A hard-hitting thunderstorm blew through the woods and lakes north of Moosehead Lake on Aug. 29, churning the air at speeds that reached nearly 70 mph and indicating to the National Weather Service that Maine may have seen its first tornado of the year.

But the weather service can’t confirm it because its weather equipment wasn’t close enough to the event, Caribou-based meteorologist Rich Norton said. The winds passed over such a remote area that few, if anyone at at all, likely witnessed it.

“The problem is, there isn’t anyone out in that area to contact,” Norton said.

The weather service doesn’t have an outpost in that immediate area, but the closest radar picked up high velocity winds moving in tight circles, which would indicate the shape of a tornado.

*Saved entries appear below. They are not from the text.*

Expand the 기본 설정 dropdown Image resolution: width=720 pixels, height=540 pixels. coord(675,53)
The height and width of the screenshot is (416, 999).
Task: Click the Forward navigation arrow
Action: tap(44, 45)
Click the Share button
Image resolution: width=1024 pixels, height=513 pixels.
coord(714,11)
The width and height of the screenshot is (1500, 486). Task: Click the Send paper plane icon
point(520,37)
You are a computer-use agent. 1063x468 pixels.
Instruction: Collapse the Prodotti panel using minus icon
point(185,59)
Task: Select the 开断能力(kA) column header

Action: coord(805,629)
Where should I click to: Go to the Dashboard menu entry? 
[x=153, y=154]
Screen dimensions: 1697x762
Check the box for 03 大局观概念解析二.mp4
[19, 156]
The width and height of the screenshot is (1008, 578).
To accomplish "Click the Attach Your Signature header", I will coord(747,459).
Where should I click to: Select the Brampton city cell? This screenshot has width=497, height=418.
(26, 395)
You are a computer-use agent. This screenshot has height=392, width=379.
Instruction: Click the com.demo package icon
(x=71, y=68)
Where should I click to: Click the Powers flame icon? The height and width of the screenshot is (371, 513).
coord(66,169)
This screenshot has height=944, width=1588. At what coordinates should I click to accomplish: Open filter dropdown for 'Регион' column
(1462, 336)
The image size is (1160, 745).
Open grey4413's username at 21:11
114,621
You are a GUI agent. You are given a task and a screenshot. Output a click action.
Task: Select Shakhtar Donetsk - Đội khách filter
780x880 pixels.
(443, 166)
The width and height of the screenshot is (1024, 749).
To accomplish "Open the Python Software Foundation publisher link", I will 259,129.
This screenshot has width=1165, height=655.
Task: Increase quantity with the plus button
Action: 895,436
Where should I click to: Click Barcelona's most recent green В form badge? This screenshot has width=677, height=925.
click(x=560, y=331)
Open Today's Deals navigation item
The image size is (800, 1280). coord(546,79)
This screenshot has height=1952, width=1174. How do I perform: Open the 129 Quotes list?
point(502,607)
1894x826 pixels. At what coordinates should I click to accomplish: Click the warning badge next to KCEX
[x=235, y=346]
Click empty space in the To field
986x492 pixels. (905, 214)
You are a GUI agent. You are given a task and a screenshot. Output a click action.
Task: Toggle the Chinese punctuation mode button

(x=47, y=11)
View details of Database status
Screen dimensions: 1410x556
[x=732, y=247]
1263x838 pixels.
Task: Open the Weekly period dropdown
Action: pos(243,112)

That shape would have a trail of swirl-shaped debris, Norton said, but in the deep woods, “there are no fixed structures where we can contact [to ask], and there’s no real population in that area, so it makes it difficult.”

In search of confirmation, he contacted the Forest Service, which is scheduled on Saturday to pass through the area where the storm swept through along the northern Piscataquis county line.

He asked rangers to look out for tornado evidence — for instance, “debris balls,” whipped aloft and dropped on the ground.

But even those tell-tale signs could elude the rangers among the Moosehead Lake region, where there are few structures to blow away, Norton said.

It’s likely the suspected tornado mostly passed over the smooth surfaces of lakes, or wasn’t strong enough to uproot and throw trees as it blew through the woods. Maine tornadoes are small, weak, and brief, according to Norton.

But confirming whether it happened is still important, he said.

But still, the meteorologist said, “We like to confirm whether or not what we saw [on the radar] was what happened.”